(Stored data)
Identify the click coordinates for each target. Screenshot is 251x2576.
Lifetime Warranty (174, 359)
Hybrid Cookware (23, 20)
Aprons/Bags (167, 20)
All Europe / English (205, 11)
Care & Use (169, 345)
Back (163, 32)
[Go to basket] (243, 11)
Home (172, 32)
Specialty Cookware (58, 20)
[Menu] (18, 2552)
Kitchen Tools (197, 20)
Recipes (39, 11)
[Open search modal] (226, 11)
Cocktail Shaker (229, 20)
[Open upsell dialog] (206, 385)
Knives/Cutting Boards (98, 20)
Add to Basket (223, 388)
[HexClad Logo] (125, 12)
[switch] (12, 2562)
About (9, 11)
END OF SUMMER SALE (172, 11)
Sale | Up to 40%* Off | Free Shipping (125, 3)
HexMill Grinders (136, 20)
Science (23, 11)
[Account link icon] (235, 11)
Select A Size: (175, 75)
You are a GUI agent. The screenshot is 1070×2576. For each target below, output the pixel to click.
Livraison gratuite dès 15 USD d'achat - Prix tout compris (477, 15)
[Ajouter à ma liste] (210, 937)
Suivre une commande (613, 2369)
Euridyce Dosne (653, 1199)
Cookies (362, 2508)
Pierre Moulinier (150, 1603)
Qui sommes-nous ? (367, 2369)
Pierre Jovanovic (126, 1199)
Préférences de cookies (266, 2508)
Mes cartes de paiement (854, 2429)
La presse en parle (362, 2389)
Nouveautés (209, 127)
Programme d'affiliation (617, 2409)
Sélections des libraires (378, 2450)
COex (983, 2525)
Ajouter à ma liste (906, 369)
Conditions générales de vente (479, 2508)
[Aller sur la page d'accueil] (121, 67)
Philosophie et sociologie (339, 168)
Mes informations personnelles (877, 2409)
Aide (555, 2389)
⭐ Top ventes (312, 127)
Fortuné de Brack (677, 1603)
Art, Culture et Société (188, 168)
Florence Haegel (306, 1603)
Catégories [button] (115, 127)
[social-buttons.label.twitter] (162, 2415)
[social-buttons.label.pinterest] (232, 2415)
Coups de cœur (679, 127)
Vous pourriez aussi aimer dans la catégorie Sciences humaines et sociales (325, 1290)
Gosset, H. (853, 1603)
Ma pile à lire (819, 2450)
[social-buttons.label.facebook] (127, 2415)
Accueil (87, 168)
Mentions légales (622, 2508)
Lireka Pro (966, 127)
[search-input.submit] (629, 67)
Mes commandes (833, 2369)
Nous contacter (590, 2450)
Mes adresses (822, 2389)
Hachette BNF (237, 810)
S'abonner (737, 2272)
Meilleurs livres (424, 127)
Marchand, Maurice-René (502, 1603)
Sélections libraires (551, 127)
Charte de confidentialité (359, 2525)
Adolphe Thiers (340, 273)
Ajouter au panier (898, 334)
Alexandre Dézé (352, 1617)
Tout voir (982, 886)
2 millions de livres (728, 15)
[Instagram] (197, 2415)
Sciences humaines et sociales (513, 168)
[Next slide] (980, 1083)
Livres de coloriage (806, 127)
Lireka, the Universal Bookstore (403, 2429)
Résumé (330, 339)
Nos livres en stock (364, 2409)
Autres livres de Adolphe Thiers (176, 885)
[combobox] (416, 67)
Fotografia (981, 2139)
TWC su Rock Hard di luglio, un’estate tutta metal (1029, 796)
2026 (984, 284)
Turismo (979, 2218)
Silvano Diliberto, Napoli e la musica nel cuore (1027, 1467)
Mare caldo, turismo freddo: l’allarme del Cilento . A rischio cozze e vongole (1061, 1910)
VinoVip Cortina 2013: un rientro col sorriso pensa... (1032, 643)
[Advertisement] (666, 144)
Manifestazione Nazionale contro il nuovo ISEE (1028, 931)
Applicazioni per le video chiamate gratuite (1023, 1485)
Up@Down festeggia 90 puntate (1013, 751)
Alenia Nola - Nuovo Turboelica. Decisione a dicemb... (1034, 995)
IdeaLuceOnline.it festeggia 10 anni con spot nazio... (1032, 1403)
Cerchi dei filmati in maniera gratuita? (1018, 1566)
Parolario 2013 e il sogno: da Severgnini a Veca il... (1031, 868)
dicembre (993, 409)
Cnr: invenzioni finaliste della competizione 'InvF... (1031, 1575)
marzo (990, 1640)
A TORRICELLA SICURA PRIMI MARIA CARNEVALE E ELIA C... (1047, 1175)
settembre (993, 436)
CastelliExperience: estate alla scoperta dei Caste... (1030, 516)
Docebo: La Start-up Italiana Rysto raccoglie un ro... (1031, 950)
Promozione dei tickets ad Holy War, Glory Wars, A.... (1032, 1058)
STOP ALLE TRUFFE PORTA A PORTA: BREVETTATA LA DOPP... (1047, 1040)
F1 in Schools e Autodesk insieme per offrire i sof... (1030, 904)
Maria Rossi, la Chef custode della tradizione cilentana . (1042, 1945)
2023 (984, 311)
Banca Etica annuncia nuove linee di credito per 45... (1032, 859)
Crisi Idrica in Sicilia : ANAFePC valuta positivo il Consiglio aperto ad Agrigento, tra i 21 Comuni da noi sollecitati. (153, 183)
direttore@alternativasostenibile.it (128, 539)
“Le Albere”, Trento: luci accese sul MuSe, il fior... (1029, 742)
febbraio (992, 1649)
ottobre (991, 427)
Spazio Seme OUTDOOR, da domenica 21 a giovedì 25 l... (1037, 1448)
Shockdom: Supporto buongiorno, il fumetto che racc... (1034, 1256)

■ **Directions**
Top to bottom, set down the entries above word for word.

■ **Exercise solution**
Identify the click coordinates for each target. Screenshot is 251x2576.
Lifetime Warranty (174, 359)
Hybrid Cookware (23, 20)
Aprons/Bags (167, 20)
All Europe / English (205, 11)
Care & Use (169, 345)
Back (163, 32)
[Go to basket] (243, 11)
Home (172, 32)
Specialty Cookware (58, 20)
[Menu] (18, 2552)
Kitchen Tools (197, 20)
Recipes (39, 11)
[Open search modal] (226, 11)
Cocktail Shaker (229, 20)
[Open upsell dialog] (206, 385)
Knives/Cutting Boards (98, 20)
Add to Basket (223, 388)
[HexClad Logo] (125, 12)
[switch] (12, 2562)
About (9, 11)
END OF SUMMER SALE (172, 11)
Sale | Up to 40%* Off | Free Shipping (125, 3)
HexMill Grinders (136, 20)
Science (23, 11)
[Account link icon] (235, 11)
Select A Size: (175, 75)
You are a GUI agent. The screenshot is 1070×2576. For each target below, output the pixel to click.
Livraison gratuite dès 15 USD d'achat - Prix tout compris (477, 15)
[Ajouter à ma liste] (210, 937)
Suivre une commande (613, 2369)
Euridyce Dosne (653, 1199)
Cookies (362, 2508)
Pierre Moulinier (150, 1603)
Qui sommes-nous ? (367, 2369)
Pierre Jovanovic (126, 1199)
Préférences de cookies (266, 2508)
Mes cartes de paiement (854, 2429)
La presse en parle (362, 2389)
Nouveautés (209, 127)
Programme d'affiliation (617, 2409)
Sélections des libraires (378, 2450)
COex (983, 2525)
Ajouter à ma liste (906, 369)
Conditions générales de vente (479, 2508)
[Aller sur la page d'accueil] (121, 67)
Philosophie et sociologie (339, 168)
Mes informations personnelles (877, 2409)
Aide (555, 2389)
⭐ Top ventes (312, 127)
Fortuné de Brack (677, 1603)
Art, Culture et Société (188, 168)
Florence Haegel (306, 1603)
Catégories [button] (115, 127)
[social-buttons.label.twitter] (162, 2415)
[social-buttons.label.pinterest] (232, 2415)
Coups de cœur (679, 127)
Vous pourriez aussi aimer dans la catégorie Sciences humaines et sociales (325, 1290)
Gosset, H. (853, 1603)
Ma pile à lire (819, 2450)
[social-buttons.label.facebook] (127, 2415)
Accueil (87, 168)
Mentions légales (622, 2508)
Lireka Pro (966, 127)
[search-input.submit] (629, 67)
Mes commandes (833, 2369)
Nous contacter (590, 2450)
Mes adresses (822, 2389)
Hachette BNF (237, 810)
S'abonner (737, 2272)
Meilleurs livres (424, 127)
Marchand, Maurice-René (502, 1603)
Sélections libraires (551, 127)
Charte de confidentialité (359, 2525)
Adolphe Thiers (340, 273)
Ajouter au panier (898, 334)
Alexandre Dézé (352, 1617)
Tout voir (982, 886)
2 millions de livres (728, 15)
[Instagram] (197, 2415)
Sciences humaines et sociales (513, 168)
[Next slide] (980, 1083)
Livres de coloriage (806, 127)
Lireka, the Universal Bookstore (403, 2429)
Résumé (330, 339)
Nos livres en stock (364, 2409)
Autres livres de Adolphe Thiers (176, 885)
[combobox] (416, 67)
Fotografia (981, 2139)
TWC su Rock Hard di luglio, un’estate tutta metal (1029, 796)
2026 (984, 284)
Turismo (979, 2218)
Silvano Diliberto, Napoli e la musica nel cuore (1027, 1467)
Mare caldo, turismo freddo: l’allarme del Cilento . A rischio cozze e vongole (1061, 1910)
VinoVip Cortina 2013: un rientro col sorriso pensa... (1032, 643)
[Advertisement] (666, 144)
Manifestazione Nazionale contro il nuovo ISEE (1028, 931)
Applicazioni per le video chiamate gratuite (1023, 1485)
Up@Down festeggia 90 puntate (1013, 751)
Alenia Nola - Nuovo Turboelica. Decisione a dicemb... (1034, 995)
IdeaLuceOnline.it festeggia 10 anni con spot nazio... (1032, 1403)
Cerchi dei filmati in maniera gratuita? (1018, 1566)
Parolario 2013 e il sogno: da Severgnini a Veca il... (1031, 868)
dicembre (993, 409)
Cnr: invenzioni finaliste della competizione 'InvF... (1031, 1575)
marzo (990, 1640)
A TORRICELLA SICURA PRIMI MARIA CARNEVALE E ELIA C... (1047, 1175)
settembre (993, 436)
CastelliExperience: estate alla scoperta dei Caste... (1030, 516)
Docebo: La Start-up Italiana Rysto raccoglie un ro... (1031, 950)
Promozione dei tickets ad Holy War, Glory Wars, A.... (1032, 1058)
STOP ALLE TRUFFE PORTA A PORTA: BREVETTATA LA DOPP... (1047, 1040)
F1 in Schools e Autodesk insieme per offrire i sof... (1030, 904)
Maria Rossi, la Chef custode della tradizione cilentana . (1042, 1945)
2023 (984, 311)
Banca Etica annuncia nuove linee di credito per 45... (1032, 859)
Crisi Idrica in Sicilia : ANAFePC valuta positivo il Consiglio aperto ad Agrigento, tra i 21 Comuni da noi sollecitati. (153, 183)
direttore@alternativasostenibile.it (128, 539)
“Le Albere”, Trento: luci accese sul MuSe, il fior... (1029, 742)
febbraio (992, 1649)
ottobre (991, 427)
Spazio Seme OUTDOOR, da domenica 21 a giovedì 25 l... (1037, 1448)
Shockdom: Supporto buongiorno, il fumetto che racc... (1034, 1256)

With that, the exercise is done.